- [WHAT THE TASK REQUIRES] With nothing added or dropped, output every record below exactly.

[Dataset items]
────────────────────────────────────────

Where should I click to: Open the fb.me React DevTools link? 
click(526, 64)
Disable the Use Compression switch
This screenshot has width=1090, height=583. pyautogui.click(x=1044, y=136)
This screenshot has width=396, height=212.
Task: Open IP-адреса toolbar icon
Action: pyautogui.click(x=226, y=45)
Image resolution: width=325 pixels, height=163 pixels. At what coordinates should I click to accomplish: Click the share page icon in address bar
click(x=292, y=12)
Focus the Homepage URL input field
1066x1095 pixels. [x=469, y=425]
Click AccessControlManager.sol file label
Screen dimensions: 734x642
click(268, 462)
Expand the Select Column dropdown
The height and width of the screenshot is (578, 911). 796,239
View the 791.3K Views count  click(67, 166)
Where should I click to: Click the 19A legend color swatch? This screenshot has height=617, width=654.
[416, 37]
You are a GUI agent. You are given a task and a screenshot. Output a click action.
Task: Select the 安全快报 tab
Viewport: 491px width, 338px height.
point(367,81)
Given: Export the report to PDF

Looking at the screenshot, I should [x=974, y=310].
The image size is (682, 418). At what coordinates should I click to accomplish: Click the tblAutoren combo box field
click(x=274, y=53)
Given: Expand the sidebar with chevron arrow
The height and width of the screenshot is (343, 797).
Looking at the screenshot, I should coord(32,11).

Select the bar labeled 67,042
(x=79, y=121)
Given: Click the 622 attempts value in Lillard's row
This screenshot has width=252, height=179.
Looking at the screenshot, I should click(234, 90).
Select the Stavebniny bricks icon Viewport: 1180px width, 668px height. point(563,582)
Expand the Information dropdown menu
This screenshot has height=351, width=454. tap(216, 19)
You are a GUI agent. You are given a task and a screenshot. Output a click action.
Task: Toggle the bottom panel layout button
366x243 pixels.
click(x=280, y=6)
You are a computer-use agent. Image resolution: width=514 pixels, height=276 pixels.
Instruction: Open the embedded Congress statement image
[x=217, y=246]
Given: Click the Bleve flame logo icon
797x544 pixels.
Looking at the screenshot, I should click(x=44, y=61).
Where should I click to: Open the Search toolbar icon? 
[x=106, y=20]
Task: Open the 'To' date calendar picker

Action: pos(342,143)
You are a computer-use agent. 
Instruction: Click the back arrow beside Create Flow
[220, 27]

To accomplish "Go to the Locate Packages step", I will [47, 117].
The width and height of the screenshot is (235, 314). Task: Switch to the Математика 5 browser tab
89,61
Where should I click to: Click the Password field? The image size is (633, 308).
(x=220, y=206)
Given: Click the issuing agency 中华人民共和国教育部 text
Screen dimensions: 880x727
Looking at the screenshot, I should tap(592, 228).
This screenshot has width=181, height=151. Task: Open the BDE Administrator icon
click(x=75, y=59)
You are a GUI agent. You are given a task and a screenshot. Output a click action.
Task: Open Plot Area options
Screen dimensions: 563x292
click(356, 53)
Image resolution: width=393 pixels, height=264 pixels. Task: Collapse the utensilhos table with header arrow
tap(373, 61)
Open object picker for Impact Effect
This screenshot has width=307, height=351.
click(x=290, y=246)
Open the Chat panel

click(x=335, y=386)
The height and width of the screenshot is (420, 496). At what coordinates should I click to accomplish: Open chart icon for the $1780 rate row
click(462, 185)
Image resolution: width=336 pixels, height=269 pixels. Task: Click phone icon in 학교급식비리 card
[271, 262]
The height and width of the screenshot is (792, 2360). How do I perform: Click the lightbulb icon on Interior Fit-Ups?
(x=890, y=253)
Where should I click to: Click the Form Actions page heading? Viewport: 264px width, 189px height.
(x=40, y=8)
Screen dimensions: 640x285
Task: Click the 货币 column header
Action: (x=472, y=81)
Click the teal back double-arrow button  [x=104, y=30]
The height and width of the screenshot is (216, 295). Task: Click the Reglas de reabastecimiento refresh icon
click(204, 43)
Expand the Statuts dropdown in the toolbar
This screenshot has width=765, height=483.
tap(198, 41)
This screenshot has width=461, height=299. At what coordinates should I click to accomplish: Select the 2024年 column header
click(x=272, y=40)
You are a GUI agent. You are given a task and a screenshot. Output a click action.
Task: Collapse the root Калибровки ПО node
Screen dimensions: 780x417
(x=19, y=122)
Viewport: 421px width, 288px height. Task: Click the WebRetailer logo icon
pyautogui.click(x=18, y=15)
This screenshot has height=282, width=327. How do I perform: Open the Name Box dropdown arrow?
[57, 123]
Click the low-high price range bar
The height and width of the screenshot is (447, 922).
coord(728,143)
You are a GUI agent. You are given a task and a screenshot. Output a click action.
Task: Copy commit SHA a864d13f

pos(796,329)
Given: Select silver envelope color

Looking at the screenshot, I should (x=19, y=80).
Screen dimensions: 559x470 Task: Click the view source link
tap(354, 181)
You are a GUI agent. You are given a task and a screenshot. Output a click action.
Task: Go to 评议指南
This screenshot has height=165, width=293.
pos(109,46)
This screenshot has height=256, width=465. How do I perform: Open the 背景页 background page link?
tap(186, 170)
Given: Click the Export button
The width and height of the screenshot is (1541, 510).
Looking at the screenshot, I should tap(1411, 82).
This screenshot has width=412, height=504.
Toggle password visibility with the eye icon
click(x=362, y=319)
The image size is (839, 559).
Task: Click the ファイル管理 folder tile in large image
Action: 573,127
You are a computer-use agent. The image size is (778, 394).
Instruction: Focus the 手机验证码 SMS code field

────────────────────────────────────────

- [RESPONSE AREA]
Where should I click to: Open the fb.me React DevTools link? 
click(526, 64)
Disable the Use Compression switch
This screenshot has width=1090, height=583. pyautogui.click(x=1044, y=136)
This screenshot has width=396, height=212.
Task: Open IP-адреса toolbar icon
Action: pyautogui.click(x=226, y=45)
Image resolution: width=325 pixels, height=163 pixels. At what coordinates should I click to accomplish: Click the share page icon in address bar
click(x=292, y=12)
Focus the Homepage URL input field
1066x1095 pixels. [x=469, y=425]
Click AccessControlManager.sol file label
Screen dimensions: 734x642
click(268, 462)
Expand the Select Column dropdown
The height and width of the screenshot is (578, 911). 796,239
View the 791.3K Views count  click(67, 166)
Where should I click to: Click the 19A legend color swatch? This screenshot has height=617, width=654.
[416, 37]
You are a GUI agent. You are given a task and a screenshot. Output a click action.
Task: Select the 安全快报 tab
Viewport: 491px width, 338px height.
point(367,81)
Given: Export the report to PDF

Looking at the screenshot, I should [x=974, y=310].
The image size is (682, 418). At what coordinates should I click to accomplish: Click the tblAutoren combo box field
click(x=274, y=53)
Given: Expand the sidebar with chevron arrow
The height and width of the screenshot is (343, 797).
Looking at the screenshot, I should coord(32,11).

Select the bar labeled 67,042
(x=79, y=121)
Given: Click the 622 attempts value in Lillard's row
This screenshot has width=252, height=179.
Looking at the screenshot, I should click(234, 90).
Select the Stavebniny bricks icon Viewport: 1180px width, 668px height. point(563,582)
Expand the Information dropdown menu
This screenshot has height=351, width=454. tap(216, 19)
You are a GUI agent. You are given a task and a screenshot. Output a click action.
Task: Toggle the bottom panel layout button
366x243 pixels.
click(x=280, y=6)
You are a computer-use agent. Image resolution: width=514 pixels, height=276 pixels.
Instruction: Open the embedded Congress statement image
[x=217, y=246]
Given: Click the Bleve flame logo icon
797x544 pixels.
Looking at the screenshot, I should click(x=44, y=61).
Where should I click to: Open the Search toolbar icon? 
[x=106, y=20]
Task: Open the 'To' date calendar picker

Action: pos(342,143)
You are a computer-use agent. 
Instruction: Click the back arrow beside Create Flow
[220, 27]

To accomplish "Go to the Locate Packages step", I will [47, 117].
The width and height of the screenshot is (235, 314). Task: Switch to the Математика 5 browser tab
89,61
Where should I click to: Click the Password field? The image size is (633, 308).
(x=220, y=206)
Given: Click the issuing agency 中华人民共和国教育部 text
Screen dimensions: 880x727
Looking at the screenshot, I should tap(592, 228).
This screenshot has width=181, height=151. Task: Open the BDE Administrator icon
click(x=75, y=59)
You are a GUI agent. You are given a task and a screenshot. Output a click action.
Task: Open Plot Area options
Screen dimensions: 563x292
click(356, 53)
Image resolution: width=393 pixels, height=264 pixels. Task: Collapse the utensilhos table with header arrow
tap(373, 61)
Open object picker for Impact Effect
This screenshot has width=307, height=351.
click(x=290, y=246)
Open the Chat panel

click(x=335, y=386)
The height and width of the screenshot is (420, 496). At what coordinates should I click to accomplish: Open chart icon for the $1780 rate row
click(462, 185)
Image resolution: width=336 pixels, height=269 pixels. Task: Click phone icon in 학교급식비리 card
[271, 262]
The height and width of the screenshot is (792, 2360). How do I perform: Click the lightbulb icon on Interior Fit-Ups?
(x=890, y=253)
Where should I click to: Click the Form Actions page heading? Viewport: 264px width, 189px height.
(x=40, y=8)
Screen dimensions: 640x285
Task: Click the 货币 column header
Action: (x=472, y=81)
Click the teal back double-arrow button  [x=104, y=30]
The height and width of the screenshot is (216, 295). Task: Click the Reglas de reabastecimiento refresh icon
click(204, 43)
Expand the Statuts dropdown in the toolbar
This screenshot has width=765, height=483.
tap(198, 41)
This screenshot has width=461, height=299. At what coordinates should I click to accomplish: Select the 2024年 column header
click(x=272, y=40)
You are a GUI agent. You are given a task and a screenshot. Output a click action.
Task: Collapse the root Калибровки ПО node
Screen dimensions: 780x417
(x=19, y=122)
Viewport: 421px width, 288px height. Task: Click the WebRetailer logo icon
pyautogui.click(x=18, y=15)
This screenshot has height=282, width=327. How do I perform: Open the Name Box dropdown arrow?
[57, 123]
Click the low-high price range bar
The height and width of the screenshot is (447, 922).
coord(728,143)
You are a GUI agent. You are given a task and a screenshot. Output a click action.
Task: Copy commit SHA a864d13f

pos(796,329)
Given: Select silver envelope color

Looking at the screenshot, I should (x=19, y=80).
Screen dimensions: 559x470 Task: Click the view source link
tap(354, 181)
You are a GUI agent. You are given a task and a screenshot. Output a click action.
Task: Go to 评议指南
This screenshot has height=165, width=293.
pos(109,46)
This screenshot has height=256, width=465. How do I perform: Open the 背景页 background page link?
tap(186, 170)
Given: Click the Export button
The width and height of the screenshot is (1541, 510).
Looking at the screenshot, I should tap(1411, 82).
This screenshot has width=412, height=504.
Toggle password visibility with the eye icon
click(x=362, y=319)
The image size is (839, 559).
Task: Click the ファイル管理 folder tile in large image
Action: 573,127
You are a computer-use agent. The image size is (778, 394).
Instruction: Focus the 手机验证码 SMS code field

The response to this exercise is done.